After the pellets have been cured the second process step, i. e. coating, may follow. According to the inventive embodiment, this is done by alternately rinsing the capsules with a cationic and an anionic diluted polymer solution. In between times, washings steps are scheduled. The particles are subjected several minutes to the solutions which may be pumped back into the reservoirs. It is of importance that the capsules are maintained in a kind of fluidised bed, i. e. in a suspended condition, so that the membrane may develop all over. This can be achieved by means of special agitators and/or as illustrated in the present figure by the tangential infeed of the solutions at a relatively high velocity which is to amount to several metres per second at the pipe outlet opening. The liquids may be temperature equalised by means of the corresponding heat exchangers WT2. Upon completion of the coating process, the finished membrane capsules are washed and flushed out of the reaction vessel. Subsequently, a drying step may be carried out through which the capsules are dehydrated. The selected drying method is mainly determined on the basis of the encapsulated material.

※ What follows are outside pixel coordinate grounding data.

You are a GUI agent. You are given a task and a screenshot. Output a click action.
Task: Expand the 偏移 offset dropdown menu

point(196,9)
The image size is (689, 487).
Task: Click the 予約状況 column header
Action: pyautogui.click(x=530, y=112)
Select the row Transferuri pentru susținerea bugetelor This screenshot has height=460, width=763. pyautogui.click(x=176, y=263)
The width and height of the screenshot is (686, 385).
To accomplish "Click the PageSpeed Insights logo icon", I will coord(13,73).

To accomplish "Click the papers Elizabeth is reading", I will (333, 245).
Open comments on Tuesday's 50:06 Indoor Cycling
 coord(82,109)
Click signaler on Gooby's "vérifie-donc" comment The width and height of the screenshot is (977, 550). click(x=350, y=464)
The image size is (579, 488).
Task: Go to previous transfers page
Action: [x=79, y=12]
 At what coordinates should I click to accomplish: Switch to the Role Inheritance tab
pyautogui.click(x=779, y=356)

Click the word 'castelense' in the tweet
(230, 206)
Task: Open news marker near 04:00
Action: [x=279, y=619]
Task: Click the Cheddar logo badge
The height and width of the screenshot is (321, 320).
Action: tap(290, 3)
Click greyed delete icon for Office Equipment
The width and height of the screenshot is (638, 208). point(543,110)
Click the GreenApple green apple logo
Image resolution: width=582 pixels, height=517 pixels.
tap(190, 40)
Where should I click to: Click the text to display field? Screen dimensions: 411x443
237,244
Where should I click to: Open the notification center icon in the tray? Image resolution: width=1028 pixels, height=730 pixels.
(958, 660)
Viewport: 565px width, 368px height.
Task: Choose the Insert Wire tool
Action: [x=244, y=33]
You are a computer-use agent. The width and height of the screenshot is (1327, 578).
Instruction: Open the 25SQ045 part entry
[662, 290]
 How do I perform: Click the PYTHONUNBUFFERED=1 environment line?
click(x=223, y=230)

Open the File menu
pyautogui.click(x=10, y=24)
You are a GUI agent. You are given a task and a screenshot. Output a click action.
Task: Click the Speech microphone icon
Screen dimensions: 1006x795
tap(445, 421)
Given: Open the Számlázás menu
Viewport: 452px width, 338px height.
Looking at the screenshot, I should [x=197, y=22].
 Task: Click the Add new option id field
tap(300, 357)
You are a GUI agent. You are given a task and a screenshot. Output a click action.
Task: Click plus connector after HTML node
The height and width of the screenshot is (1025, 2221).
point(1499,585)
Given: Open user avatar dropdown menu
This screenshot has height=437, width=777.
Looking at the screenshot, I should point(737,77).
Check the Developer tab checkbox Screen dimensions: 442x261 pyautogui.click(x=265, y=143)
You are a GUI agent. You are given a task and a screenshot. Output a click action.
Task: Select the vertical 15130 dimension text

In the embodiment shown in FIG. 1 the material is guided from FR into the second reactor BTR upon opening of the valve KH1. Here, the particles are washed first. For this purpose, the pellets are decanted by opening the valves KH2 and VT. BTR has a conical shape in order to facilitate this decanting process. Alternatively, the excess liquid can be pumped off by the pump P4 via the valves V25 and V9. The DI water which is required for washing is pumped into the reactor BTR by means of the pump P3 via the valves V8, V22, and V26. The washing water may then be either decanted or pumped off as previously described. The first coating reagent, the polycation 1, is supplied from the reservoir PK1 into the coating reactor BTR by opening of the valves V11, V22, and V26 and by pumping by means of the pump P2. After a certain level has been reached in BTR, the solution may be circulated around by closing of V22 and V23 and opening of V24 and V26. By agitation with the agitator R4, the particles are kept in suspension during all processes. After the formed gel particles have dwelled for several minutes in the coating bath the solution is pumped back to PK1 by closing of V26 and opening of V23 and V10. The pellets are then washed with DI water by opening of V8, V22, and V26, with the water being pumped off again upon opening of V9, V25 by means of the pump P4. By switching the corresponding valves, the reactor BR is then flushed in a similar cycle with the detergent solution from the reservoir E and then with the first polyanion from the reservoir PA1, followed by 2 to 3 washing cycles. Subsequently, the reactor is supplied with a second polycationic solution from the reservoir PK2, which will then be pumped back into same. This process sequence will then be repeated in the same manner with the corresponding reagents from the reservoirs PS2 (second polyanion) or PA3 (third polyanion) until the desired membrane has been formed. The membrane capsules are then flushed out of the reactor by opening the ball valve KH2 and with the valve VT in the appropriate position.

The pellets obtained in this manner may then be supplied to a drying step. Very good results will be achieved in a fluidized bed air drying process.

The entire plant may be cleaned and disinfected with conventional cleaning agents by corresponding filling-in and pumping off of the solutions.